Angélique s'était enfuie, terrorisée, refusant d'écouter les divagations de ce pauvre vieux presque innocent, qui croyait avoir vu un fantôme...

*****

Elle se dressa sur son lit et agita violemment sa sonnette. Janine se présenta. C'était une fille rousse et maniérée, qui avait remplacé Thérèse. Elle renifla d'un air pincé et surpris les relents de tabagie qu'avait laissés Desgrez dans l'appartement et s'informa de ce que désirait Mme la marquise.

– Va me chercher tout de suite le vieux valet... Comment s'appelle-t-il ? Ah oui. Pascalou. « Grand-père Pascalou ».

La servante haussa ses sourcils pâles d'un air étonné.

– Tu sais bien, voyons, insista Angélique, un très vieux, qui tire les seaux d'eau au puits et porte les bûches pour les feux...

Janine eut l'expression résignée de quelqu'un qui ne comprend pas mais qui va s'informer. Elle revint quelques instants plus tard en annonçant que le grand-père Pascalou était mort depuis deux ans.

– Mort ? répéta Angélique, atterrée. Mort ! Oh ! mon Dieu ! C'est terrible !

Janine trouvait que sa maîtresse se montrait bien bouleversée subitement pour un événement qui, deux ans auparavant, lui était passé inaperçu. Angélique la retint pour s'habiller. Elle se laissa revêtir machinalement. Ainsi le pauvre homme était mort, emportant son secret. Elle était à la Cour à cette époque et ne s'était même pas trouvée présente pour tenir la main du fidèle serviteur, à sa dernière heure. Elle payait chèrement d'avoir manqué à ce devoir. Les paroles entendues jadis restaient gravées dans sa mémoire en lettres de feu.

« Il s'appuyait à la porte de la chapelle... »
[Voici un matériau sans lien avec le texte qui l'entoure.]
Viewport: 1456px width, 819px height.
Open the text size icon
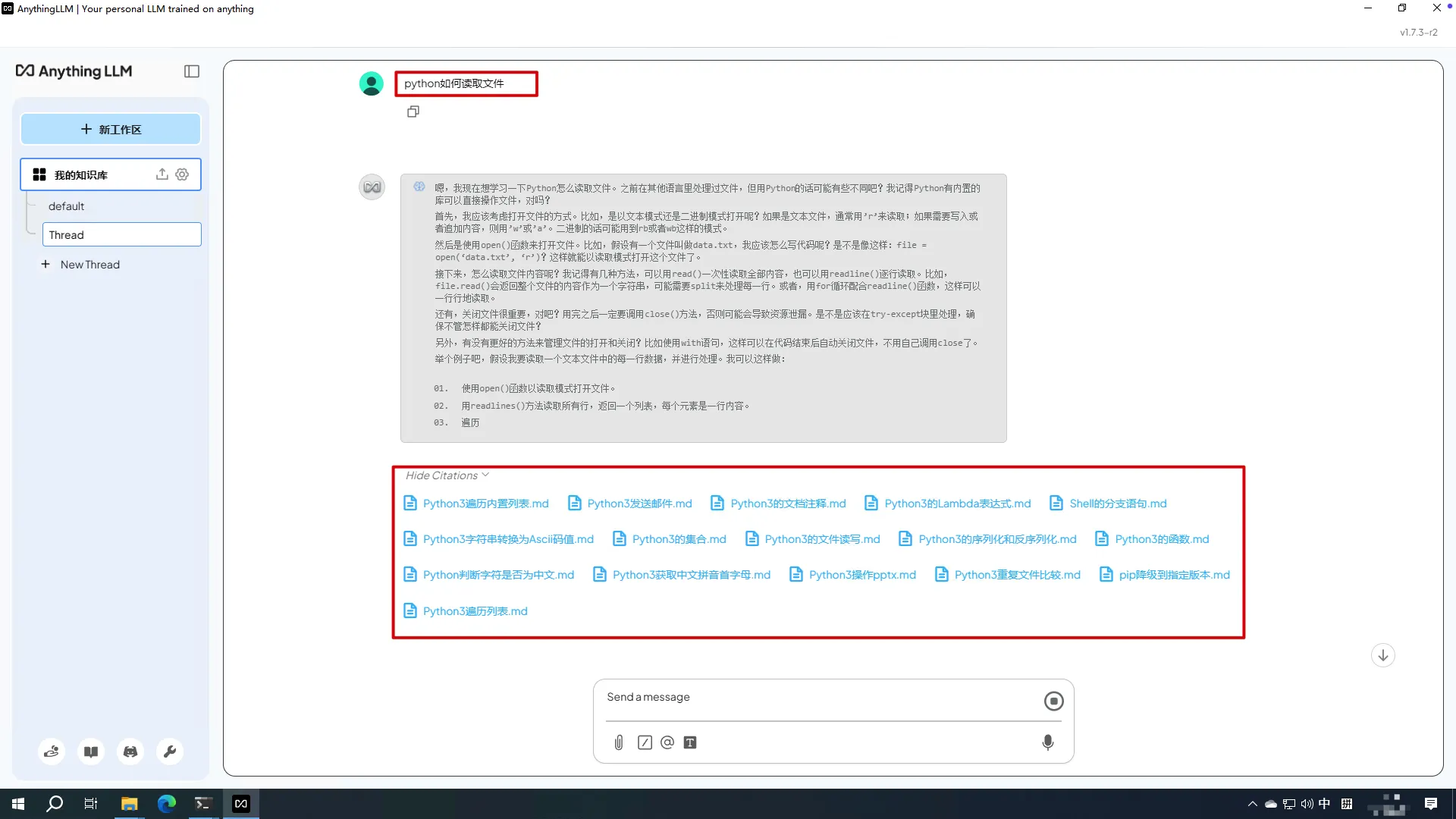[x=690, y=742]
Elle descendit, suivit la galerie aux arceaux gracieux que pastellisait le reflet des vitraux et ouvrit la porte de la chapelle. C'était plutôt un oratoire, avec deux prie-Dieu en cuir de Cordoue, un petit autel de marbre vert que surmontait un magnifique tableau d'un peintre espagnol. Une odeur de cierge et d'encens y régnait. Angélique savait que lorsqu'il était présent à Paris, l'abbé de Lesdiguières y célébrait sa messe. Elle s'agenouilla.